Lo scriveva una settimana fa Luca Annunziata sul suo twitter e queste parole hanno continuato a rimbalzarmi in testa mentre piovevano gesti, firme e parole di solidarietà su Roberto Saviano, da persone come noi e da premi Nobel. Ma, non dimentichiamoci che Saviano sta anche sulle palle, forse persino ai suo amici, come ha raccontato lui stesso, forse anche a Roberto Maroni perché è un simbolo della lotta al crimine, così come forse troppe volte non lo è stato il ministero che Maroni rappresenta.
Pensavo a Saviano e mi veniva in mente che Casalesi fa rima con Corleonesi. E che i nostri padri troppe volte davanti alle gesta di Riina e dei suoi pari hanno girato la testa dall’altra parte.
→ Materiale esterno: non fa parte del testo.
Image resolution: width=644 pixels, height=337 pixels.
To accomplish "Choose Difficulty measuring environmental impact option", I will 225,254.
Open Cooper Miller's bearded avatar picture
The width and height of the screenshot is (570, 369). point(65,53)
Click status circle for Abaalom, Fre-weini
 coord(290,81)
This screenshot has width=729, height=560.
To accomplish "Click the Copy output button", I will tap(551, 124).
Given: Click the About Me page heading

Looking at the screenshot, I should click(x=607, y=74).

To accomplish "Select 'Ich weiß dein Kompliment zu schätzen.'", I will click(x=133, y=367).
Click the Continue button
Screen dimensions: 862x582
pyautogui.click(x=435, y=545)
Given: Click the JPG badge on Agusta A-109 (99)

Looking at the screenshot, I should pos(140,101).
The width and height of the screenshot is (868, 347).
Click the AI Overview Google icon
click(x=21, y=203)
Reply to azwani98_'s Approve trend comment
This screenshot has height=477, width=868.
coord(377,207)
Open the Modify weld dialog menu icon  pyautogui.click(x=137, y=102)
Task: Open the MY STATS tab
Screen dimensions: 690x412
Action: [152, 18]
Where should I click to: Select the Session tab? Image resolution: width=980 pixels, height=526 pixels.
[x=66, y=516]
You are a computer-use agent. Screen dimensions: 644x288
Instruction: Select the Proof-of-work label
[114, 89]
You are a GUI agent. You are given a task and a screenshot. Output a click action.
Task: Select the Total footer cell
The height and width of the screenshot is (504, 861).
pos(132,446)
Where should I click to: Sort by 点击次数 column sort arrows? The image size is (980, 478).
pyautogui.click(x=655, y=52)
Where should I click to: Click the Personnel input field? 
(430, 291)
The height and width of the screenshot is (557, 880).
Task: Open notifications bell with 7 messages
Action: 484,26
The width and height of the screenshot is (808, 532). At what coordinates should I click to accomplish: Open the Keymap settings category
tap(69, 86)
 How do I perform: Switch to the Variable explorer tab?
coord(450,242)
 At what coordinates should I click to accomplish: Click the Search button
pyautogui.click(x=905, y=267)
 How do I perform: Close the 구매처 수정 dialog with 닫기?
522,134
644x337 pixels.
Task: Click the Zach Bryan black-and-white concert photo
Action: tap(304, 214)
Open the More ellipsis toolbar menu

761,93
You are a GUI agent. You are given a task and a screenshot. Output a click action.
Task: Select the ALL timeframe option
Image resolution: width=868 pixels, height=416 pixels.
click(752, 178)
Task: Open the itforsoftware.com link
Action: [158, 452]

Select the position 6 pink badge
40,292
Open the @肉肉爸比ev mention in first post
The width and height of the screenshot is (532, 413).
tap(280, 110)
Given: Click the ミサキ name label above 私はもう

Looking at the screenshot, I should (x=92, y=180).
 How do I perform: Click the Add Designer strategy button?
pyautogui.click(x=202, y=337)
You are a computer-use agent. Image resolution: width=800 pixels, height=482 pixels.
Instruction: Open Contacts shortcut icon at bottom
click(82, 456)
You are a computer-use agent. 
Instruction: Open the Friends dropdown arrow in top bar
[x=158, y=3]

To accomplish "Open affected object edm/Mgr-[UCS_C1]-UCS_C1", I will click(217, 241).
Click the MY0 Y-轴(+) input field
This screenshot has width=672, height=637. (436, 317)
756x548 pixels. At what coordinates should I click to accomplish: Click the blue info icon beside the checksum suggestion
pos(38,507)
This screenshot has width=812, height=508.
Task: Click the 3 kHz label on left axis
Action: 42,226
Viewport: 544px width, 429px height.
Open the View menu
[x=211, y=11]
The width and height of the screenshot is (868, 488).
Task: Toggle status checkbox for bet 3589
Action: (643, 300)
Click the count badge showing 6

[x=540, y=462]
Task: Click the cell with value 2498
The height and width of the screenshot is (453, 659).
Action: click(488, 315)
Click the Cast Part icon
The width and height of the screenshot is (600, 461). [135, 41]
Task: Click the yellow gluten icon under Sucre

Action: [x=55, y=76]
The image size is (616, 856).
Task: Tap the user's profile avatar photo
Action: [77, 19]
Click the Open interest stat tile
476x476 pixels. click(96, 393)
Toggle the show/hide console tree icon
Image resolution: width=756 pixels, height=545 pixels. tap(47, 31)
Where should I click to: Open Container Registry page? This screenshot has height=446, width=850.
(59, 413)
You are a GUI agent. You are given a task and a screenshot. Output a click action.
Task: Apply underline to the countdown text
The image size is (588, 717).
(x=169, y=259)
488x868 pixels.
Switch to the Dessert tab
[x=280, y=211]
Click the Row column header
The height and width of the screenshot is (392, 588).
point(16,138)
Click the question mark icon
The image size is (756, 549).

E che noi siamo figli del male delle stragi del ’92 e io ho pensato che avevamo imparato e che noi non avremmo più girato la testa di fronte al male che è un sinonimo della mafia. E che la mafia non si combatte con le parole che spesso ho sentito pronunciare a chi dell’antimafia ha fatto professione ma (riecheggiando le parole di Giovanni Falcone) facendo il nostro dovere, ogni giorno, cercando la normalità senza scendere a compromessi.
Eppure oggi credo di non essere all’altezza di Roberto Saviano e del suo coraggio. Perché io, voi, dovremmo essere a Casal di Principe insieme a lui a dire, come i ragazzi calabresi, ammazzate Saviano…ma dopo dovrete ammazzare ciascuno di noi.
Noi che abbiamo vissuto il male delle mafie sulla nostra pelle oggi siamo all’altezza del suo coraggio?